▸ **Required task**
Rewrite the listing from the line containing "The height and" through the line containing "tap(228, 180)", keeping the requests and shifting every coordinate in the answers by -69. Omit the pictures.

▸ **Records provided**
=-=-=-=-=

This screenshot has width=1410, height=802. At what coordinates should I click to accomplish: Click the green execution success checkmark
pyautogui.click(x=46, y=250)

=-=-=-=-=

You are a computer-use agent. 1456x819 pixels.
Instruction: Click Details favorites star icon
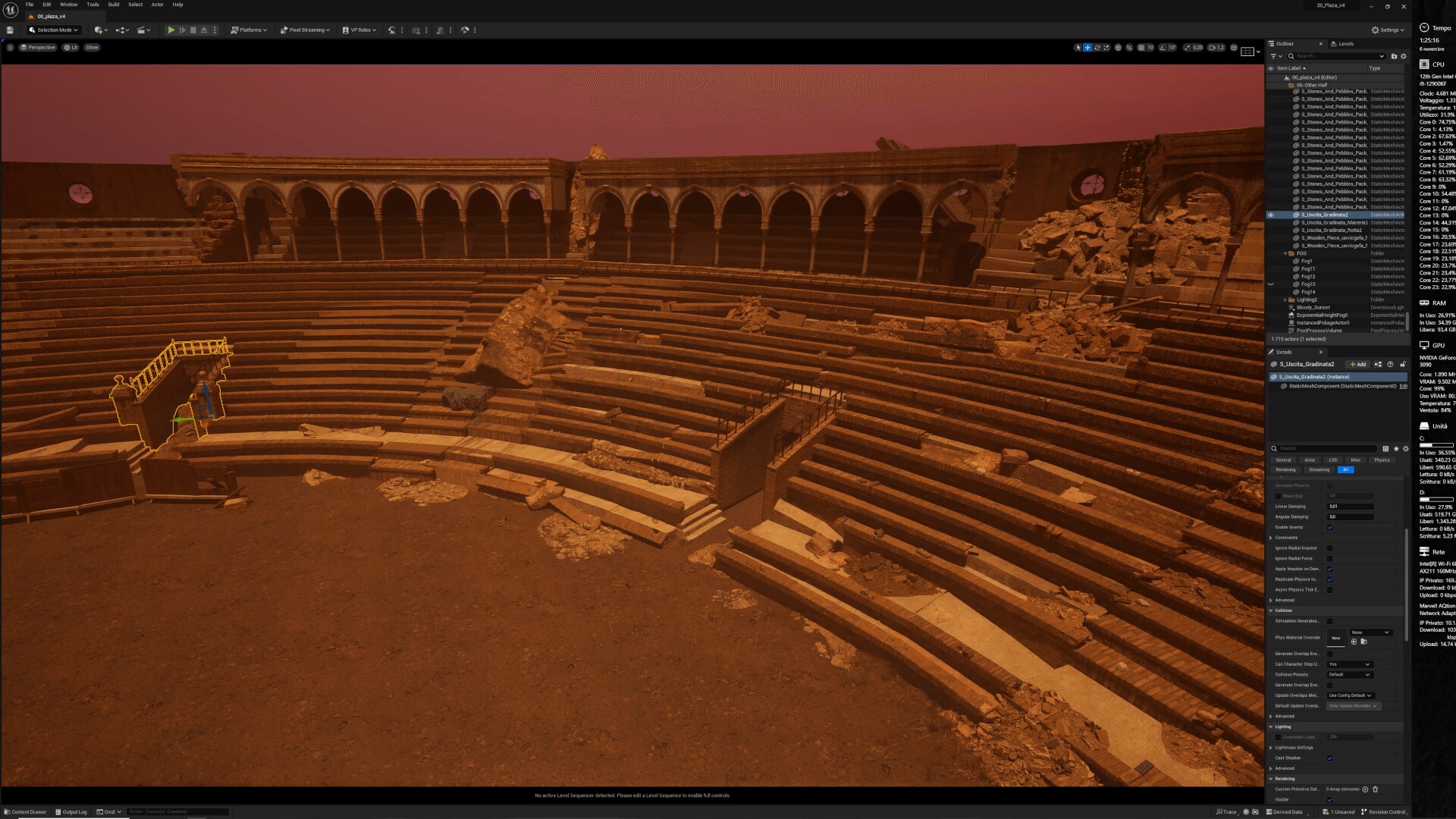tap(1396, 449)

=-=-=-=-=

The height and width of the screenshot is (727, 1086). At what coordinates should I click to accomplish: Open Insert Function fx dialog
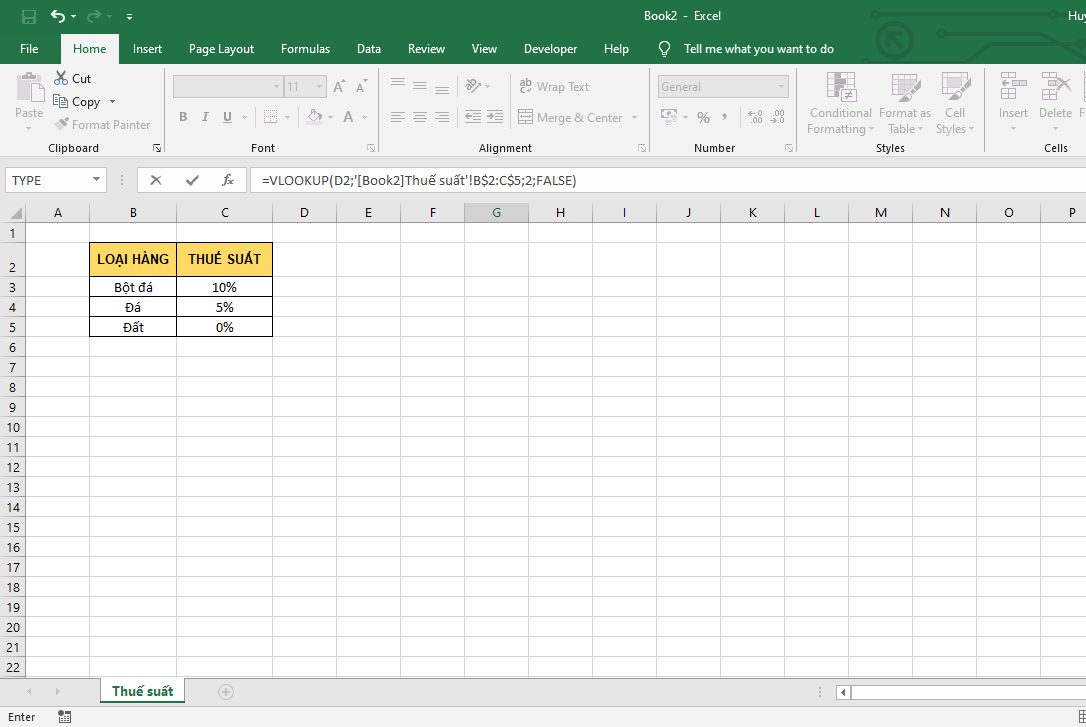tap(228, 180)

=-=-=-=-=

▸ **Answer to this problem**
The height and width of the screenshot is (727, 1086). At what coordinates should I click to accomplish: Open Insert Function fx dialog
tap(159, 111)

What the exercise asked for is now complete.